I'm using this simple PHP HTML parser: http://simplehtmldom.sourceforge.net. Is it possible to use it to echo all tags of the HTML specification?

我正在使用这个简单的PHP HTML解析器: http://simplehtmldom.sourceforge.net 。 是否可以使用它来回显HTML规范的所有标记? p> div>

Here you go:

$dom = new DOMDocument;
$dom->load('http://www.w3.org/2002/08/xhtml/xhtml1-transitional.xsd');
$xsns = 'http://www.w3.org/2001/XMLSchema';
$elements = array();
foreach ($dom->getElementsByTagNameNS($xsns, 'element') as $element) {
    if ($element->hasAttribute('name')) {
        echo $element->getAttribute('name');
        $docs = $element->getElementsByTagNameNS($xsns, 'documentation');
        foreach ($docs as $doc) {
            echo "\t", $doc->nodeValue;
        }
        echo PHP_EOL;
    }
}

The above code will output all the Element types in the Schema definition (not DTD) for XHTML1 Transitional (not HTML) plus any documentation, e.g.

pre
      content is "Inline" excluding
         "img|object|applet|big|small|sub|sup|font|basefont"

It uses PHP's native DOM extension to do that. The DOM extension uses libxml underneath and is superior to SimpleHtmlDom in terms of speed and offered control over the markup. The DOM interface is a language agnostic W3C specification.

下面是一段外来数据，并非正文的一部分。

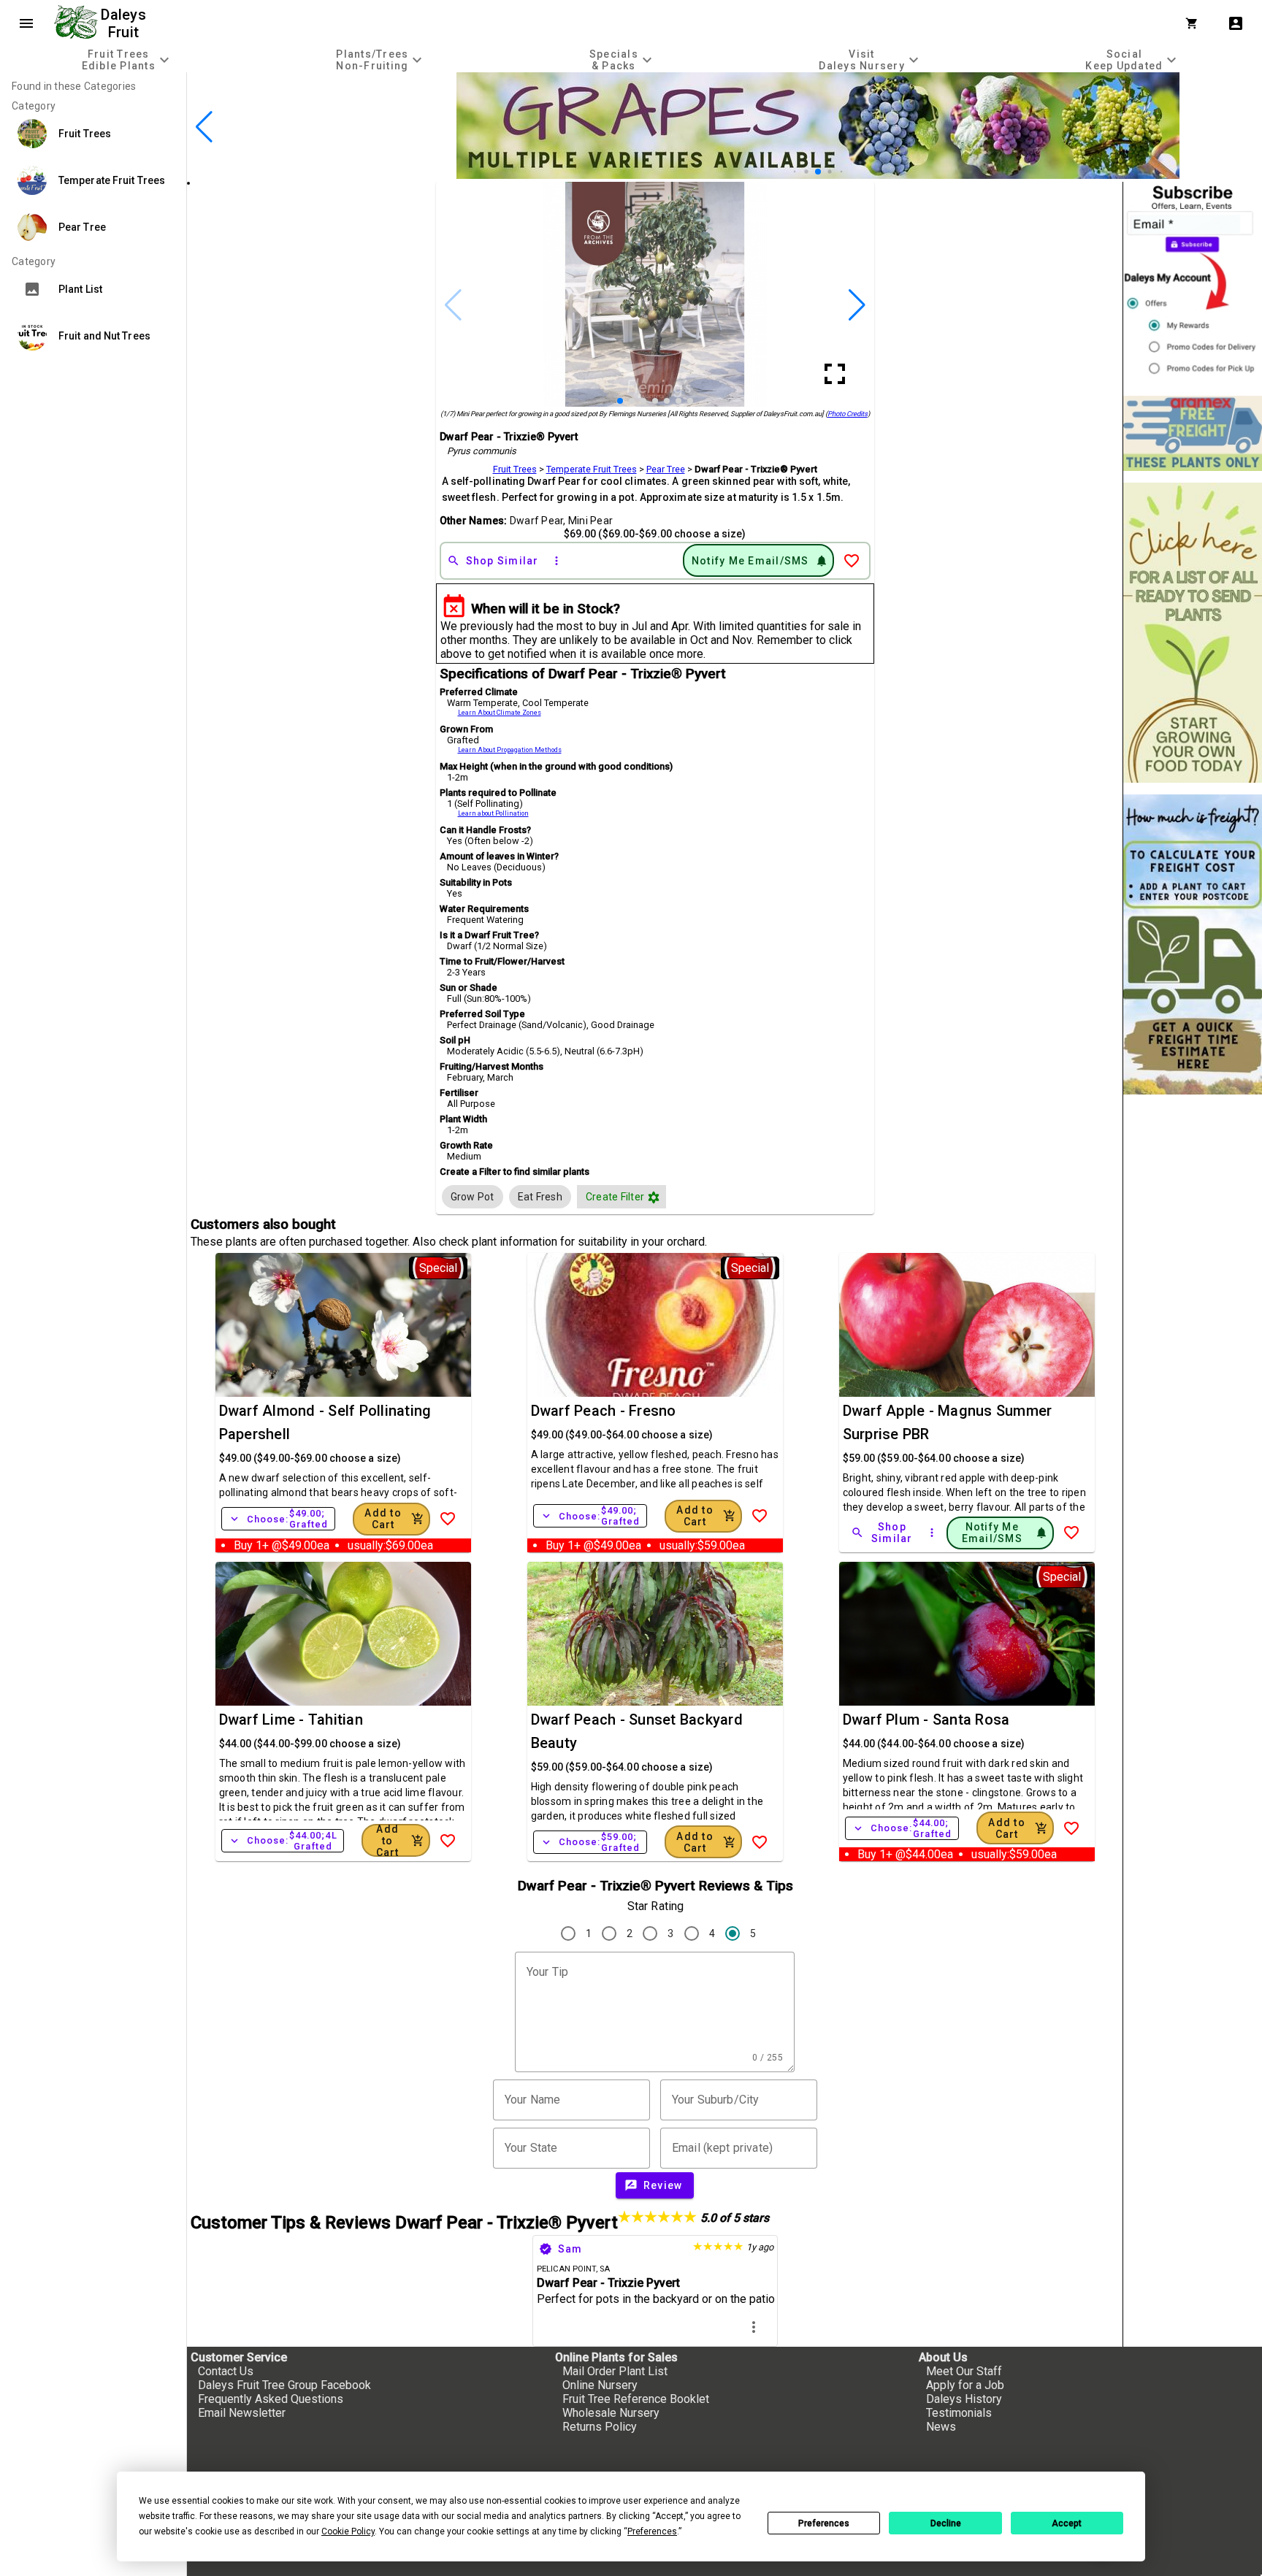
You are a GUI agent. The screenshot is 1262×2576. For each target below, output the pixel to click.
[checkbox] (472, 1197)
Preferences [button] (652, 2531)
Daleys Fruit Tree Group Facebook (284, 2385)
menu (26, 23)
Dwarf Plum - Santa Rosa (926, 1719)
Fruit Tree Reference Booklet (635, 2399)
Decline (945, 2523)
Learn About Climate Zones (499, 712)
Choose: (278, 1519)
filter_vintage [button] (653, 1197)
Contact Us (225, 2371)
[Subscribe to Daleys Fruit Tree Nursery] (1192, 283)
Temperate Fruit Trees (591, 469)
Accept (1067, 2523)
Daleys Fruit (125, 23)
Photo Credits (847, 414)
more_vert (753, 2327)
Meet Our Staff (964, 2371)
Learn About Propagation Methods (510, 750)
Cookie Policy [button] (348, 2531)
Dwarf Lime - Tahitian (291, 1719)
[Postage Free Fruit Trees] (1192, 433)
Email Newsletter (242, 2413)
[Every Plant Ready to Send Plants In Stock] (1192, 633)
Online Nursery (600, 2385)
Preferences (823, 2523)
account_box (1235, 23)
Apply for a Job (965, 2385)
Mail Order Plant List (615, 2371)
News (941, 2427)
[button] (795, 172)
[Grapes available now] (817, 175)
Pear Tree (665, 469)
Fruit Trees (515, 469)
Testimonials (959, 2413)
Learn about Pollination (493, 813)
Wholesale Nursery (610, 2413)
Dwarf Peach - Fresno (603, 1410)
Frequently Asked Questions (270, 2399)
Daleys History (964, 2399)
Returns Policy (599, 2427)
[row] (472, 1196)
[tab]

For alternatives to the DOM extension see

In the documentation it says

// Dumps the internal DOM tree back into string
$str = $html;

// Print it!
echo $html; 

I think the echo should be $str not $html but this is what the documentation says.


// Dumps the internal DOM tree back into string
$str = $html->save();

// Dumps the internal DOM tree back into a file
$html->save('result.htm');

Hope this helps.

Documentation: http://simplehtmldom.sourceforge.net/manual.htm

No, that parser is a simple HTML parser, it has no capability to parse a DTD and it's internal logic for handling HTML elements is no exposed (or even expressed in a way that would making presenting it in human readable form even slightly convenient).